The figures are stark: Out of the 790 Baltimore kids that researchers began following in 1982, only 33 moved from a low-income to a higher-income bracket. In addition,19 kids dropped from higher to lower socioeconomic brackets as they aged. Among the kids from lower socioeconomic status (SES) families, only 4 percent had a college degree by age 28, compared with 45 percent of higher-income kids in the study.

“The implication is where you start in life is where you end up in life,” Alexander said on John Hopkins’ HUB website. “It’s very sobering to see how this all unfolds.”

Equally sobering are the differences researchers found between white and black families. Poor white men who didn’t attend college were much more likely to find work in Baltimore’s much-shrunken industrial economy. Eighty-nine percent of white high-school dropouts were employed by age 22, compared with 40 percent of black dropouts. Black women had it the worst, with both lower earnings and less opportunity to marry a spouse with dependable income.

“Status attainment through school… helps perpetuate the advantage of higher-SES youth over lower, but it is access to good paying work that perpetuates the privilege of working-class white men over working-class black men,” Alexander and his co-authors write in their book.
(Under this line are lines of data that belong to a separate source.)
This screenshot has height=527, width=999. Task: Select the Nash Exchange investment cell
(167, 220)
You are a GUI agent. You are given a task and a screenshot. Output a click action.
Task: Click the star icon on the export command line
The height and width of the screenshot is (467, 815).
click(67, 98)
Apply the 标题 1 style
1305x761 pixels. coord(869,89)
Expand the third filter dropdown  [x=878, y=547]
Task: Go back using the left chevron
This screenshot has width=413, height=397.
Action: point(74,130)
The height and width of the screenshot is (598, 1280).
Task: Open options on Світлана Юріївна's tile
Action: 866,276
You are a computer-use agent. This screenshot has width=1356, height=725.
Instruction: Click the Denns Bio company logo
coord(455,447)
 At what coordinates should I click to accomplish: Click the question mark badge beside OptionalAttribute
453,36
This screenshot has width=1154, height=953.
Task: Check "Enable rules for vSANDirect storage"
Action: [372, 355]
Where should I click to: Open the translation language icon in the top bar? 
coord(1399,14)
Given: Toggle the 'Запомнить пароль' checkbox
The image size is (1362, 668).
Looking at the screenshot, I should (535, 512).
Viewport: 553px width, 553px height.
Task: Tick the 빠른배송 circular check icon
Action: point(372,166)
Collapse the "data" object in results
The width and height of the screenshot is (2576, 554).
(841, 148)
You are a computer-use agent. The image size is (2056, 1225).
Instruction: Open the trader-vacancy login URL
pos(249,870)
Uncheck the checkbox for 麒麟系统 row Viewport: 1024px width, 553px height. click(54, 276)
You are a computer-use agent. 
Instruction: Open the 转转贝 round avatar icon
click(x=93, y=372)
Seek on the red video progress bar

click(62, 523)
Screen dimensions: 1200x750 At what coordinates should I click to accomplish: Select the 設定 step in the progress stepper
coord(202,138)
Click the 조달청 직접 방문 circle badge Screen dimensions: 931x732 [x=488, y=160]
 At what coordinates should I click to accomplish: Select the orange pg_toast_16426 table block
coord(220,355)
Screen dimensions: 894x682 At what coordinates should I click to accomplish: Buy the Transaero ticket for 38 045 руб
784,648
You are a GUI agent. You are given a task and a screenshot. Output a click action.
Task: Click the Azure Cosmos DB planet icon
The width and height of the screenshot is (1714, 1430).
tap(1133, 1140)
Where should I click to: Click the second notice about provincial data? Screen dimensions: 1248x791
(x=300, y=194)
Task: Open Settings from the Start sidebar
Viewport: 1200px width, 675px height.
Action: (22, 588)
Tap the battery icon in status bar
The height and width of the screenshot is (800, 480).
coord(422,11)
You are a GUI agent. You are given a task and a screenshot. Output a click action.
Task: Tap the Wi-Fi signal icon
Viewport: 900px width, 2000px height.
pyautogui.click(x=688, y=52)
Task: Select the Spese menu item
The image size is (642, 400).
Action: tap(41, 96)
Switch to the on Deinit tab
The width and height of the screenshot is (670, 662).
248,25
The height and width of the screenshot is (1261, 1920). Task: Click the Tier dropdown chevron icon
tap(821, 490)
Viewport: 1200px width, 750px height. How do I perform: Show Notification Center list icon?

And that access typically comes from the ability of white men to tap into social networks unavailable to black men when it comes time to find work, they say.

It’s worth noting that the story told by these Baltimore kids doesn't necessarily hold true everywhere. As the researchers note, Baltimore endured an especially dramatic economic collapse in recent decades as industrial jobs ebbed, and white flight from inner-city neighborhoods was equally dramatic. But for cities that experienced similar economic and racial convulsions, the findings from Baltimore aren’t encouraging.

While the Baltimore study wasn’t specifically focused on how the children’s health played out between the groups, prior research has much to say on the topic.

Professor David Williams of the Harvard School of Public Health is considered one of the leading researchers on the ways in which factors such as race, class, status and neighborhood shape health. He developed something called the “Everyday Discrimination Scale” in 1997, which is still used to measure how the perception of discrimination may be influencing one’s health and well-being.

In a recent video interview with the California Health Report, Williams points out that the connection between socioeconomic status and health has held true in every country in which it’s been studied:

One of the strongest predictors of how long and how well individuals live is what we call in the academic world socioeconomic status… Persons who have high levels of income, education and occupational status live longer and have fewer illnesses than people who have lower levels.

Williams goes on to explain that higher education and income mean not just that you can make more informed health decisions, but also that you have the money for a gym membership to exercise, yoga classes to relax, healthy fruits and vegetables to eat and safe, low-stress neighborhoods in which to live. Or as Williams succinctly put it:

Money matters in our society, and having economic resources can make a difference in helping you to capitalize and benefit on the resources in society that in fact promote good health.

Not having those resources means you’re far more likely to suffer from poor health, chronic disease and premature death. Given that social mobility is one way by which people can improve their health, the Baltimore study’s fatalistic finding that those born without means tend to stay that way is sobering indeed.